Collected data:
........

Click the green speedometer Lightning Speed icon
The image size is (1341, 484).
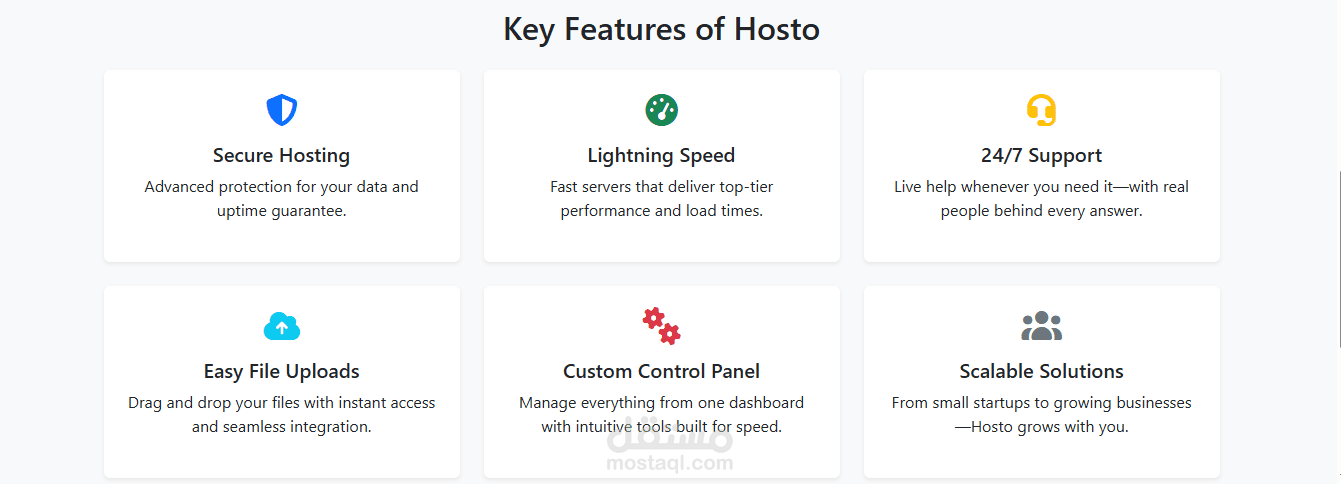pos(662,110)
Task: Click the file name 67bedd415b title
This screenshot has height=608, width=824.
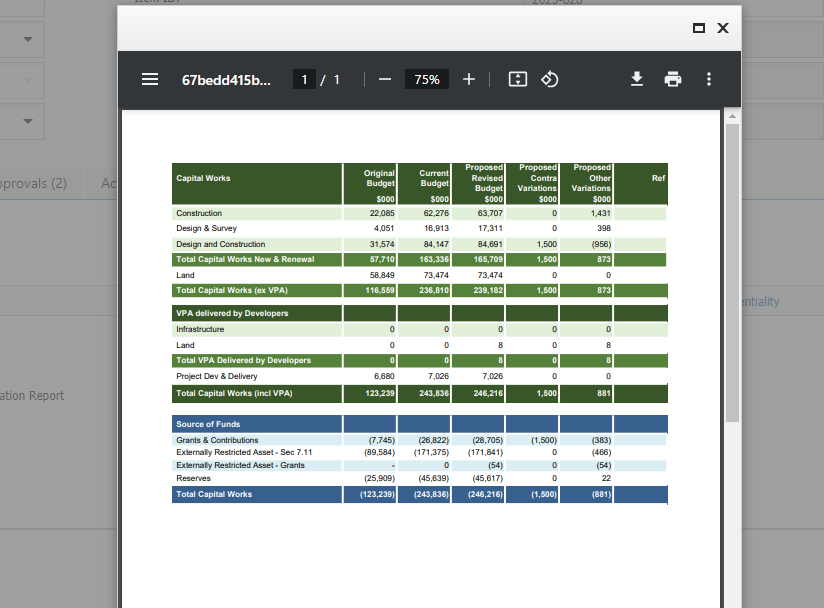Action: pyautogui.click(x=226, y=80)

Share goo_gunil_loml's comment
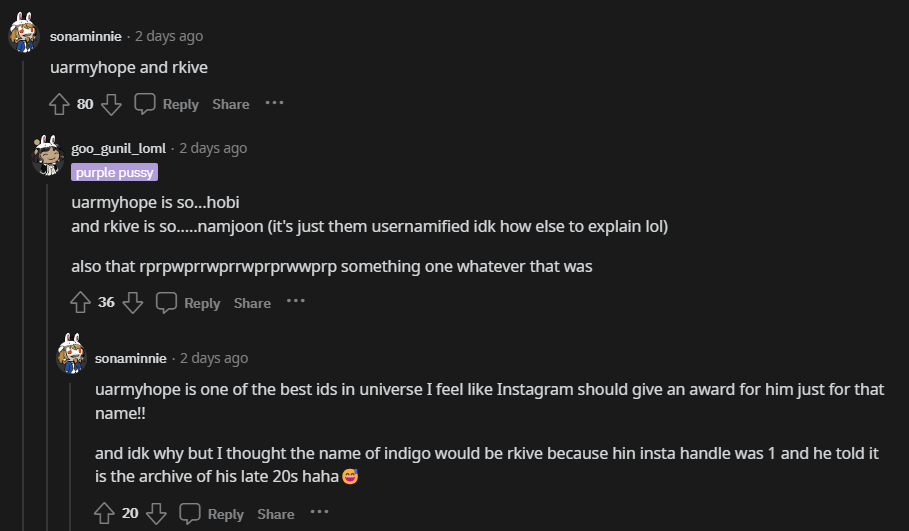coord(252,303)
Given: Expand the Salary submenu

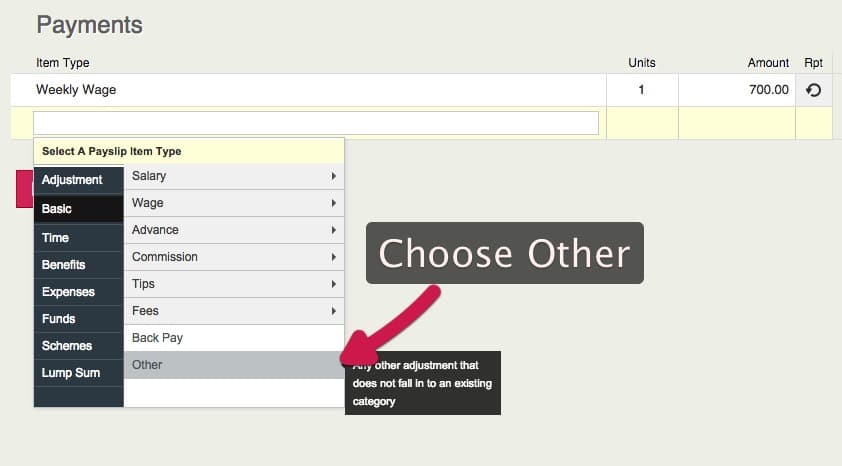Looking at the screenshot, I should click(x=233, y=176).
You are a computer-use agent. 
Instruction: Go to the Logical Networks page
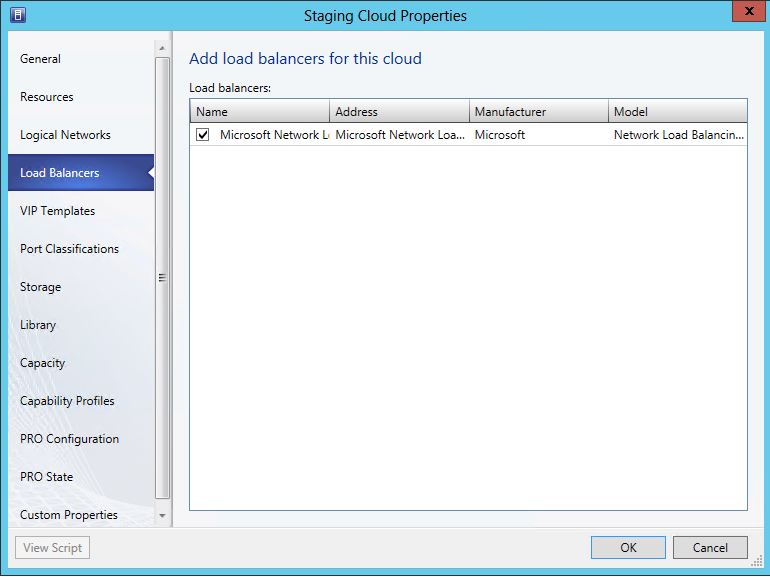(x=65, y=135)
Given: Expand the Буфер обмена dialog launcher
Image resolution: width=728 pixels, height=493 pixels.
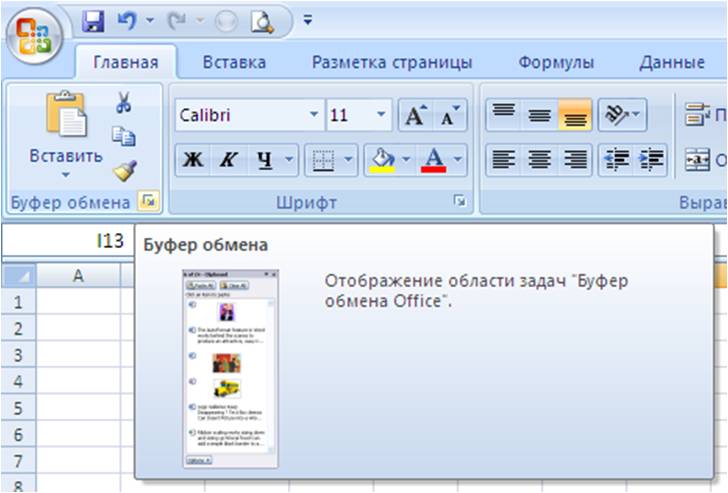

........

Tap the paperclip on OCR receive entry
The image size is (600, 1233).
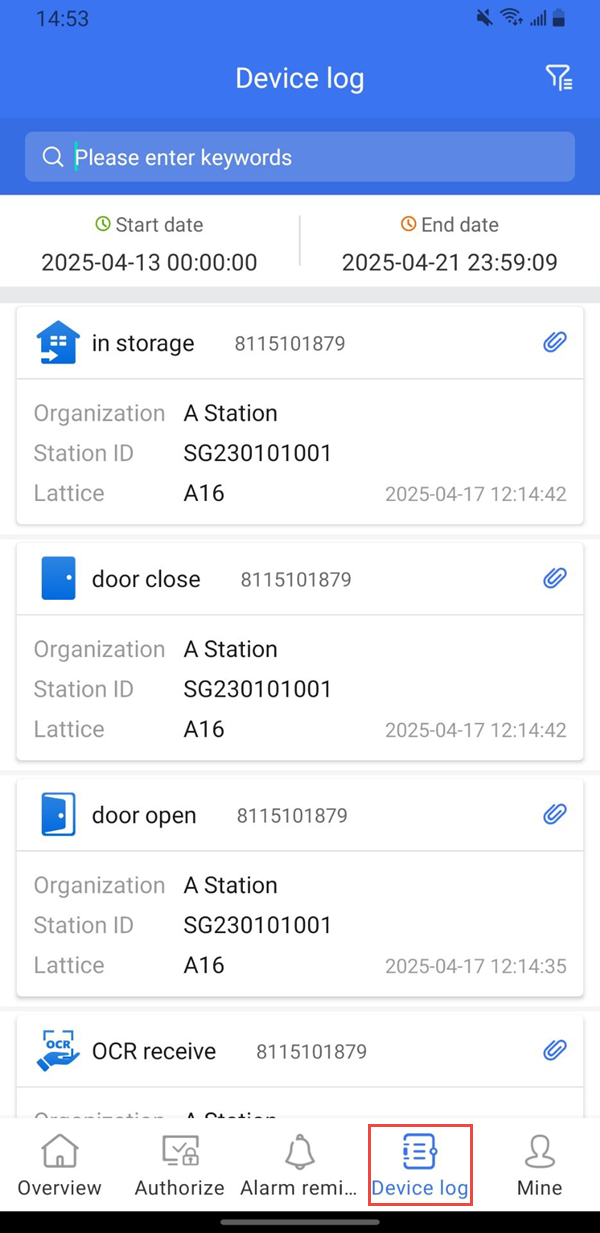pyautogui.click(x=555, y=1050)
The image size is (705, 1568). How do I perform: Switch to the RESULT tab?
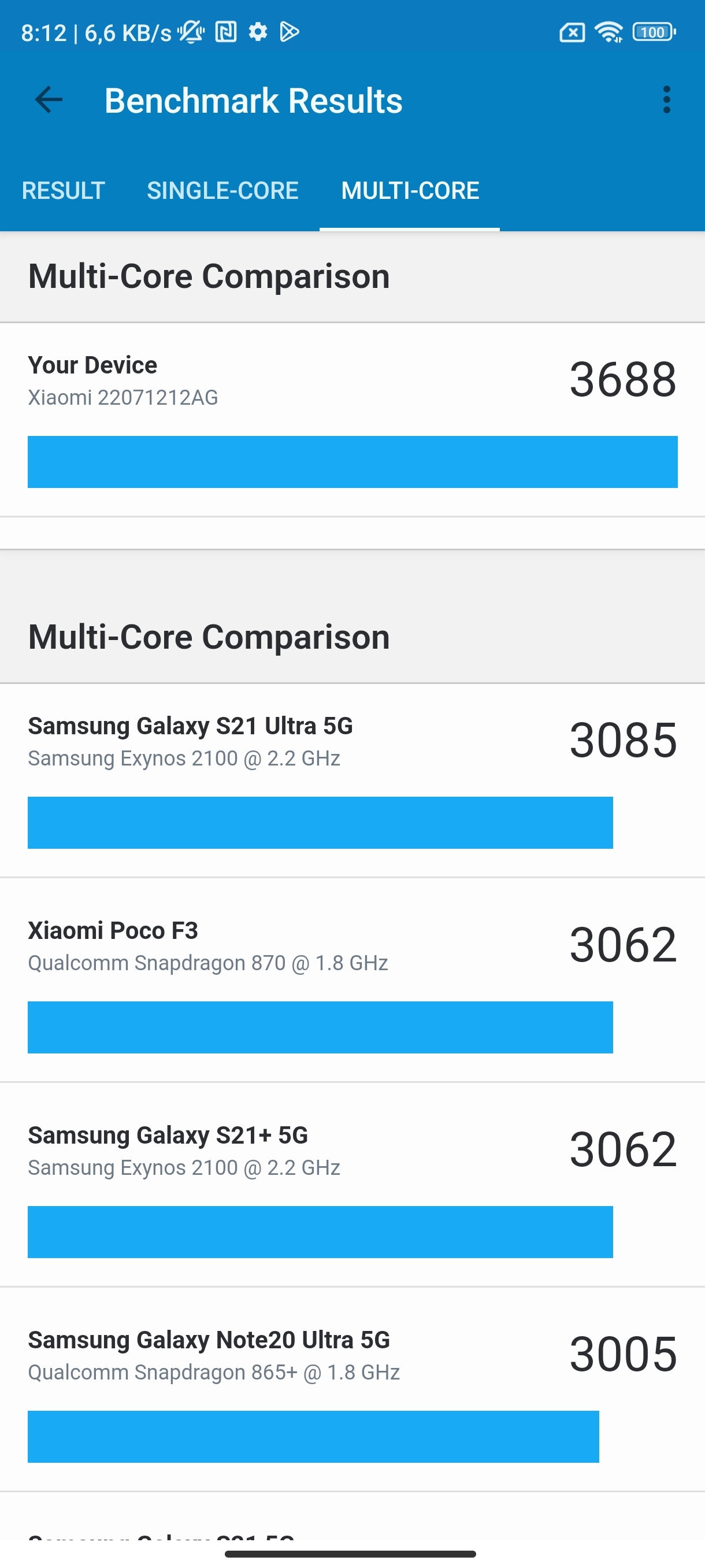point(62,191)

........

Task instructions
Your task is to copy only the lines above starting at the one containing "Given: Expand the Salary submenu" and ending at the one containing "Image resolution: width=728". Copy them exactly, both ends included, and omit the pictures.

Response to the task
Given: Expand the Salary submenu

Looking at the screenshot, I should click(x=233, y=176).
You are a computer-use agent. 
Instruction: Go to the Logical Networks page
(x=65, y=135)
Given: Expand the Буфер обмена dialog launcher
Image resolution: width=728 pixels, height=493 pixels.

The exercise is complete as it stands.